Step 3 is the nitty-gritty. Building the actual model and testing it against actual lines. Then doing it again. Then again and like a dozen or more times until you’re sure that it’s effective. One important fact for any model is that your work is never done. The underlying factors move. The games evolve over time.
Step 4 then is to continue to revisit it every offseason to adjust your priors as needed.
For the NFL we ended up with three NFL betting models, a spread betting model, a win total betting model and an over/under betting model. Let’s talk about all three.
NFL Spreads are the most popular bet type for the NFL and the sharpest market. The NFL is a low number of possessions game and that means that games suffer a very wide range of possible outcomes. Throw in the fact that humans are decent at linear outcomes (i.e. straight lines) and the margins are very small.
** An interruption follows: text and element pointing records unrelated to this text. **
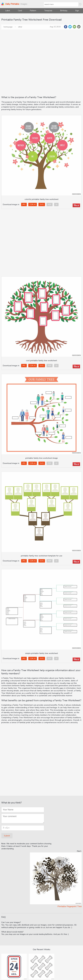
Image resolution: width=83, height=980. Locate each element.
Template (48, 11)
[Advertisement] (30, 62)
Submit (7, 835)
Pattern (33, 11)
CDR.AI (33, 204)
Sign (77, 11)
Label (8, 11)
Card (20, 11)
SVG (42, 204)
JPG (24, 204)
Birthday (64, 11)
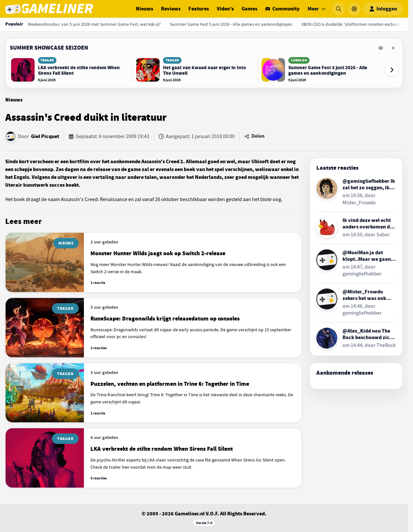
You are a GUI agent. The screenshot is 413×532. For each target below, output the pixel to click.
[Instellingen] (354, 9)
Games (249, 9)
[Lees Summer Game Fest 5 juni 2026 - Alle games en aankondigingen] (321, 70)
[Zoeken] (339, 9)
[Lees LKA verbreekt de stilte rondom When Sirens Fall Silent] (71, 70)
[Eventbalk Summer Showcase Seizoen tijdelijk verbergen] (381, 48)
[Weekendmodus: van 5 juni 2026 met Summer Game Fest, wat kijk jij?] (94, 24)
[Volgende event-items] (392, 70)
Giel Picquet (45, 136)
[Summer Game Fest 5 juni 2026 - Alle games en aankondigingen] (231, 24)
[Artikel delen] (254, 136)
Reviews (171, 9)
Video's (225, 9)
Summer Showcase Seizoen (49, 48)
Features (199, 9)
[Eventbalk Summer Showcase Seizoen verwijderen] (393, 48)
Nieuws (144, 9)
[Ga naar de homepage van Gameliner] (49, 9)
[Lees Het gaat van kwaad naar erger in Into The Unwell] (196, 70)
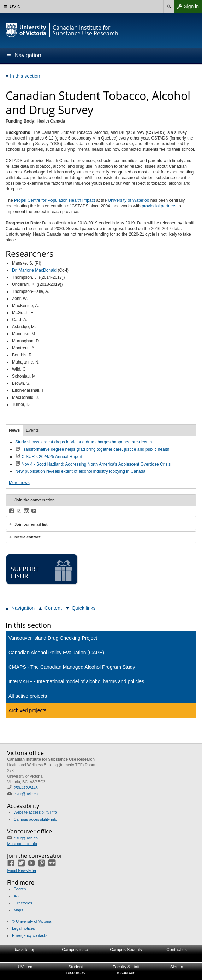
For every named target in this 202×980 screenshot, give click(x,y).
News (14, 430)
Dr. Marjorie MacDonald (34, 270)
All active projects (27, 696)
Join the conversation (35, 500)
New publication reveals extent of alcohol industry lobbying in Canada (80, 471)
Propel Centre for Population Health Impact (54, 200)
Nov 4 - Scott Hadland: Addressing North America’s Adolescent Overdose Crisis (96, 464)
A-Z (16, 896)
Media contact (27, 537)
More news (19, 482)
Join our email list (31, 524)
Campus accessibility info (35, 819)
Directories (22, 903)
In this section (29, 625)
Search (19, 889)
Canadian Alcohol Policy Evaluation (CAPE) (56, 652)
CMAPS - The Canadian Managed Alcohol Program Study (72, 667)
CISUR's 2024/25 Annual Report (52, 457)
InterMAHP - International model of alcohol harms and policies (76, 681)
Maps (18, 910)
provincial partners (159, 206)
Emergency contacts (30, 935)
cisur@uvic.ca (25, 794)
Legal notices (24, 928)
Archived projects (27, 710)
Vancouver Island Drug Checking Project (52, 638)
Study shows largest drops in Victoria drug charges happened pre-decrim (83, 442)
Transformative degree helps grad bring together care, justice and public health (95, 449)
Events (32, 430)
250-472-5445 (25, 788)
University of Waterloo (129, 200)
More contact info (22, 843)
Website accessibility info (35, 812)
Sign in (186, 6)
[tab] (101, 500)
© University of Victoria (32, 921)
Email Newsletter (22, 870)
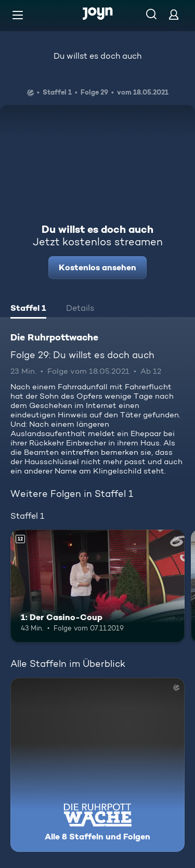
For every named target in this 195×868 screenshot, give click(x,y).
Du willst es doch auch (97, 56)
Over/Unders are next. Here your edge is more significant. Game Situation is very important to this. There are massive swings to play calling and scoring depending on location. It’s very much an exercise in data collation.
Finally, we have the moneyline were you need to pick a winner. This is much trickier because you get uneven payouts. Your price varies and what you really care about is if that price is right. We ran a Kelly betting recommendation system here. It basically looks at the price of a side versus the odds and makes a buy recommendation. That ran at a 26% profit last year.
So we have a model that ran well versus historical and ran well against actual games and lines. Good right? Not quite. I did mention that the offseason is for review and improvement.
Best Online Nfl Betting Sites
Step 5 is always continuous improvement. I am looking at making any necessary adjustments both to the underlying model be it for additional data or for any changes to the NFL game. I’m also looking at optimal betting strategies for all the models
Nfl Betting Percentages
Because I know that like me you are looking for an edge and I can tell you that we have a very particular set of skills.